* **Directions for this task**:
Exact repetition of every record is required.

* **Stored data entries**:
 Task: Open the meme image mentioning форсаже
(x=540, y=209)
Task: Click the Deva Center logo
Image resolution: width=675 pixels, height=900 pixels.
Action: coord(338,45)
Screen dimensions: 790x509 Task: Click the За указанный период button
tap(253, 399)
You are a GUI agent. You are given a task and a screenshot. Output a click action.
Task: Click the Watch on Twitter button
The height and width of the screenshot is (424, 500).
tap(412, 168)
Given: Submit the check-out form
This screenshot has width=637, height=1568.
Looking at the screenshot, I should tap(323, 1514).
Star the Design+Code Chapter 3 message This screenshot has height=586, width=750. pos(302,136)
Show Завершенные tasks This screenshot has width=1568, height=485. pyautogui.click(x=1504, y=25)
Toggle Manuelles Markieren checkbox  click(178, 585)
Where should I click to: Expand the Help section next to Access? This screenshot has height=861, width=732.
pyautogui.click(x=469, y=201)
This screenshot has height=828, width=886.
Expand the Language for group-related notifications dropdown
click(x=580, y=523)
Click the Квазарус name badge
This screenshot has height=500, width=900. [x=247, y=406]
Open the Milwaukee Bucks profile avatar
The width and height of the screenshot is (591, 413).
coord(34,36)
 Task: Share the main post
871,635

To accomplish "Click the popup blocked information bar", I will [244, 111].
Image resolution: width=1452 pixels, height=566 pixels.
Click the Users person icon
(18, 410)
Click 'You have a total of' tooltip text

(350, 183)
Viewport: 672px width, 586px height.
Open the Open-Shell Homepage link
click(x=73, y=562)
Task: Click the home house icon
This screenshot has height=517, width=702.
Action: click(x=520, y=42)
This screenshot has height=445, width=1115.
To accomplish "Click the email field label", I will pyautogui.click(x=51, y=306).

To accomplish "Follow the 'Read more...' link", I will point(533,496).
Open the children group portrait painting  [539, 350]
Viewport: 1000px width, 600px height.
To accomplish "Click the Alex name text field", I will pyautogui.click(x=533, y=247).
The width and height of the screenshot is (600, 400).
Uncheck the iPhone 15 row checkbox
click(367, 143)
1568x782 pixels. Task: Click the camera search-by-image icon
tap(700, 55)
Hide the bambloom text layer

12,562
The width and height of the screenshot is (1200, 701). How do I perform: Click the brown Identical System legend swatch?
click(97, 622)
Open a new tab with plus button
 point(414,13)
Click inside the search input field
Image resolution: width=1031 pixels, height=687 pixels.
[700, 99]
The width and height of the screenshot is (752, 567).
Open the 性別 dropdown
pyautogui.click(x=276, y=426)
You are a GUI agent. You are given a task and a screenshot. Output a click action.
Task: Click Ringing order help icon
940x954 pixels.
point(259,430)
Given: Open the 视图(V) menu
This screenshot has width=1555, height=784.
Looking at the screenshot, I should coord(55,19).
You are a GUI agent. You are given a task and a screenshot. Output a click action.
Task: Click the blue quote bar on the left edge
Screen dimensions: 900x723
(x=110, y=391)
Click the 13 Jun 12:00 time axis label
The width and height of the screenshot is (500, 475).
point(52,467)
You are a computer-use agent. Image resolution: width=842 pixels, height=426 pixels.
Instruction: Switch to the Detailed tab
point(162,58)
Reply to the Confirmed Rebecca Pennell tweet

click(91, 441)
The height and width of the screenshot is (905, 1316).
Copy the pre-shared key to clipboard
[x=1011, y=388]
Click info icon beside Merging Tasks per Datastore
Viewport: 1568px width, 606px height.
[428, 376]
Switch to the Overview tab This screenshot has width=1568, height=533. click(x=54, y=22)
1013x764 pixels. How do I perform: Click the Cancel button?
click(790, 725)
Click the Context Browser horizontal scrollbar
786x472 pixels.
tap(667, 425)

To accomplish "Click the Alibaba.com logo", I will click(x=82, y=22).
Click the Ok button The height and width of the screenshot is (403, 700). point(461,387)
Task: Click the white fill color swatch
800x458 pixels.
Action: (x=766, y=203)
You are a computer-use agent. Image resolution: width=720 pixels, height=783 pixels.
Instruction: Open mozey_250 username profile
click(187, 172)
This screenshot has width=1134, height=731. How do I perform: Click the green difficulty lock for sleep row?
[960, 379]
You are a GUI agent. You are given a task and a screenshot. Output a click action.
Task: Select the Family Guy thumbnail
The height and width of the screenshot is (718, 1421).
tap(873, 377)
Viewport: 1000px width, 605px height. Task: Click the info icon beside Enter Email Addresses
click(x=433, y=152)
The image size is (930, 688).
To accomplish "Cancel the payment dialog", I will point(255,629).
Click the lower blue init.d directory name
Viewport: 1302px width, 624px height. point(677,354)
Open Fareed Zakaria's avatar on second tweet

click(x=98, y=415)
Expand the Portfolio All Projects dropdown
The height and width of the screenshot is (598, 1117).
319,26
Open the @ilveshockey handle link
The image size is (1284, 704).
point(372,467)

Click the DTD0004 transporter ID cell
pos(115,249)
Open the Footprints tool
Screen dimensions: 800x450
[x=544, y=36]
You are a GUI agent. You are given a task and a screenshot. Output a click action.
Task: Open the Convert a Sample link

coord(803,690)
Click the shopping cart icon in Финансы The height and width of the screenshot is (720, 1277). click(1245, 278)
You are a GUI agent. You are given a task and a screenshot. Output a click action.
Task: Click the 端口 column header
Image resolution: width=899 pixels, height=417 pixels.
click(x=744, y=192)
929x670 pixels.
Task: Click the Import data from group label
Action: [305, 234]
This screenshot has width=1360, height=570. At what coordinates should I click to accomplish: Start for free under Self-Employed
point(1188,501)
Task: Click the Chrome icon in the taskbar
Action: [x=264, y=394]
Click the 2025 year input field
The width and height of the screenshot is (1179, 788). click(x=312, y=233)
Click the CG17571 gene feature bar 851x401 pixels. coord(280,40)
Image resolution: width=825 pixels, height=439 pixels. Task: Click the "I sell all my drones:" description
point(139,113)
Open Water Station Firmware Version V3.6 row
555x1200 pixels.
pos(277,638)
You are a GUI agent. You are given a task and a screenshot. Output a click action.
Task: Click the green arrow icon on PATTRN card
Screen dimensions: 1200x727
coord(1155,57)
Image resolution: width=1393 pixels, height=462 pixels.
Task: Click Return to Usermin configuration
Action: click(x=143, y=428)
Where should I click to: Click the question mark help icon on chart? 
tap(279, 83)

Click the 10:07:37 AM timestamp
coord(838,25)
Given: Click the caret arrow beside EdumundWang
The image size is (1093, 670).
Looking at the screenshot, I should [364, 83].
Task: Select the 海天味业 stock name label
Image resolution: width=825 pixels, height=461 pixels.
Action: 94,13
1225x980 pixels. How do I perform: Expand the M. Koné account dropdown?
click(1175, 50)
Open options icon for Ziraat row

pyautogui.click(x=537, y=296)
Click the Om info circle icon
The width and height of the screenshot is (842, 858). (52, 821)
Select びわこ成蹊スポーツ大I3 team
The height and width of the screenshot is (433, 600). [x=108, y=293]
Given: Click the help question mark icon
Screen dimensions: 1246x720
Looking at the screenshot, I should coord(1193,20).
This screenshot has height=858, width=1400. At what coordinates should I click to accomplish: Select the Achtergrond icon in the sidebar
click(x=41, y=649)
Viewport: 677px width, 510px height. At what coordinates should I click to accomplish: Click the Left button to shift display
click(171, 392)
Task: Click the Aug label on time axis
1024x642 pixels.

* **Task result**:
 Task: Open the meme image mentioning форсаже
(x=540, y=209)
Task: Click the Deva Center logo
Image resolution: width=675 pixels, height=900 pixels.
Action: coord(338,45)
Screen dimensions: 790x509 Task: Click the За указанный период button
tap(253, 399)
You are a GUI agent. You are given a task and a screenshot. Output a click action.
Task: Click the Watch on Twitter button
The height and width of the screenshot is (424, 500).
tap(412, 168)
Given: Submit the check-out form
This screenshot has width=637, height=1568.
Looking at the screenshot, I should tap(323, 1514).
Star the Design+Code Chapter 3 message This screenshot has height=586, width=750. pos(302,136)
Show Завершенные tasks This screenshot has width=1568, height=485. pyautogui.click(x=1504, y=25)
Toggle Manuelles Markieren checkbox  click(178, 585)
Where should I click to: Expand the Help section next to Access? This screenshot has height=861, width=732.
pyautogui.click(x=469, y=201)
This screenshot has height=828, width=886.
Expand the Language for group-related notifications dropdown
click(x=580, y=523)
Click the Квазарус name badge
This screenshot has height=500, width=900. [x=247, y=406]
Open the Milwaukee Bucks profile avatar
The width and height of the screenshot is (591, 413).
coord(34,36)
 Task: Share the main post
871,635

To accomplish "Click the popup blocked information bar", I will [244, 111].
Image resolution: width=1452 pixels, height=566 pixels.
Click the Users person icon
(18, 410)
Click 'You have a total of' tooltip text

(350, 183)
Viewport: 672px width, 586px height.
Open the Open-Shell Homepage link
click(x=73, y=562)
Task: Click the home house icon
This screenshot has height=517, width=702.
Action: click(x=520, y=42)
This screenshot has height=445, width=1115.
To accomplish "Click the email field label", I will pyautogui.click(x=51, y=306).

To accomplish "Follow the 'Read more...' link", I will point(533,496).
Open the children group portrait painting  [539, 350]
Viewport: 1000px width, 600px height.
To accomplish "Click the Alex name text field", I will pyautogui.click(x=533, y=247).
The width and height of the screenshot is (600, 400).
Uncheck the iPhone 15 row checkbox
click(367, 143)
1568x782 pixels. Task: Click the camera search-by-image icon
tap(700, 55)
Hide the bambloom text layer

12,562
The width and height of the screenshot is (1200, 701). How do I perform: Click the brown Identical System legend swatch?
click(97, 622)
Open a new tab with plus button
 point(414,13)
Click inside the search input field
Image resolution: width=1031 pixels, height=687 pixels.
[700, 99]
The width and height of the screenshot is (752, 567).
Open the 性別 dropdown
pyautogui.click(x=276, y=426)
You are a GUI agent. You are given a task and a screenshot. Output a click action.
Task: Click Ringing order help icon
940x954 pixels.
point(259,430)
Given: Open the 视图(V) menu
This screenshot has width=1555, height=784.
Looking at the screenshot, I should coord(55,19).
You are a GUI agent. You are given a task and a screenshot. Output a click action.
Task: Click the blue quote bar on the left edge
Screen dimensions: 900x723
(x=110, y=391)
Click the 13 Jun 12:00 time axis label
The width and height of the screenshot is (500, 475).
point(52,467)
You are a computer-use agent. Image resolution: width=842 pixels, height=426 pixels.
Instruction: Switch to the Detailed tab
point(162,58)
Reply to the Confirmed Rebecca Pennell tweet

click(91, 441)
The height and width of the screenshot is (905, 1316).
Copy the pre-shared key to clipboard
[x=1011, y=388]
Click info icon beside Merging Tasks per Datastore
Viewport: 1568px width, 606px height.
[428, 376]
Switch to the Overview tab This screenshot has width=1568, height=533. click(x=54, y=22)
1013x764 pixels. How do I perform: Click the Cancel button?
click(790, 725)
Click the Context Browser horizontal scrollbar
786x472 pixels.
tap(667, 425)

To accomplish "Click the Alibaba.com logo", I will click(x=82, y=22).
Click the Ok button The height and width of the screenshot is (403, 700). point(461,387)
Task: Click the white fill color swatch
800x458 pixels.
Action: (x=766, y=203)
You are a computer-use agent. Image resolution: width=720 pixels, height=783 pixels.
Instruction: Open mozey_250 username profile
click(187, 172)
This screenshot has width=1134, height=731. How do I perform: Click the green difficulty lock for sleep row?
[960, 379]
You are a GUI agent. You are given a task and a screenshot. Output a click action.
Task: Select the Family Guy thumbnail
The height and width of the screenshot is (718, 1421).
tap(873, 377)
Viewport: 1000px width, 605px height. Task: Click the info icon beside Enter Email Addresses
click(x=433, y=152)
The image size is (930, 688).
To accomplish "Cancel the payment dialog", I will point(255,629).
Click the lower blue init.d directory name
Viewport: 1302px width, 624px height. point(677,354)
Open Fareed Zakaria's avatar on second tweet

click(x=98, y=415)
Expand the Portfolio All Projects dropdown
The height and width of the screenshot is (598, 1117).
319,26
Open the @ilveshockey handle link
The image size is (1284, 704).
point(372,467)

Click the DTD0004 transporter ID cell
pos(115,249)
Open the Footprints tool
Screen dimensions: 800x450
[x=544, y=36]
You are a GUI agent. You are given a task and a screenshot. Output a click action.
Task: Open the Convert a Sample link

coord(803,690)
Click the shopping cart icon in Финансы The height and width of the screenshot is (720, 1277). click(1245, 278)
You are a GUI agent. You are given a task and a screenshot. Output a click action.
Task: Click the 端口 column header
Image resolution: width=899 pixels, height=417 pixels.
click(x=744, y=192)
929x670 pixels.
Task: Click the Import data from group label
Action: [305, 234]
This screenshot has width=1360, height=570. At what coordinates should I click to accomplish: Start for free under Self-Employed
point(1188,501)
Task: Click the Chrome icon in the taskbar
Action: [x=264, y=394]
Click the 2025 year input field
The width and height of the screenshot is (1179, 788). click(x=312, y=233)
Click the CG17571 gene feature bar 851x401 pixels. coord(280,40)
Image resolution: width=825 pixels, height=439 pixels. Task: Click the "I sell all my drones:" description
point(139,113)
Open Water Station Firmware Version V3.6 row
555x1200 pixels.
pos(277,638)
You are a GUI agent. You are given a task and a screenshot. Output a click action.
Task: Click the green arrow icon on PATTRN card
Screen dimensions: 1200x727
coord(1155,57)
Image resolution: width=1393 pixels, height=462 pixels.
Task: Click Return to Usermin configuration
Action: click(x=143, y=428)
Where should I click to: Click the question mark help icon on chart? 
tap(279, 83)

Click the 10:07:37 AM timestamp
coord(838,25)
Given: Click the caret arrow beside EdumundWang
The image size is (1093, 670).
Looking at the screenshot, I should [364, 83].
Task: Select the 海天味业 stock name label
Image resolution: width=825 pixels, height=461 pixels.
Action: 94,13
1225x980 pixels. How do I perform: Expand the M. Koné account dropdown?
click(1175, 50)
Open options icon for Ziraat row

pyautogui.click(x=537, y=296)
Click the Om info circle icon
The width and height of the screenshot is (842, 858). (52, 821)
Select びわこ成蹊スポーツ大I3 team
The height and width of the screenshot is (433, 600). [x=108, y=293]
Given: Click the help question mark icon
Screen dimensions: 1246x720
Looking at the screenshot, I should coord(1193,20).
This screenshot has height=858, width=1400. At what coordinates should I click to accomplish: Select the Achtergrond icon in the sidebar
click(x=41, y=649)
Viewport: 677px width, 510px height. At what coordinates should I click to accomplish: Click the Left button to shift display
click(171, 392)
Task: Click the Aug label on time axis
1024x642 pixels.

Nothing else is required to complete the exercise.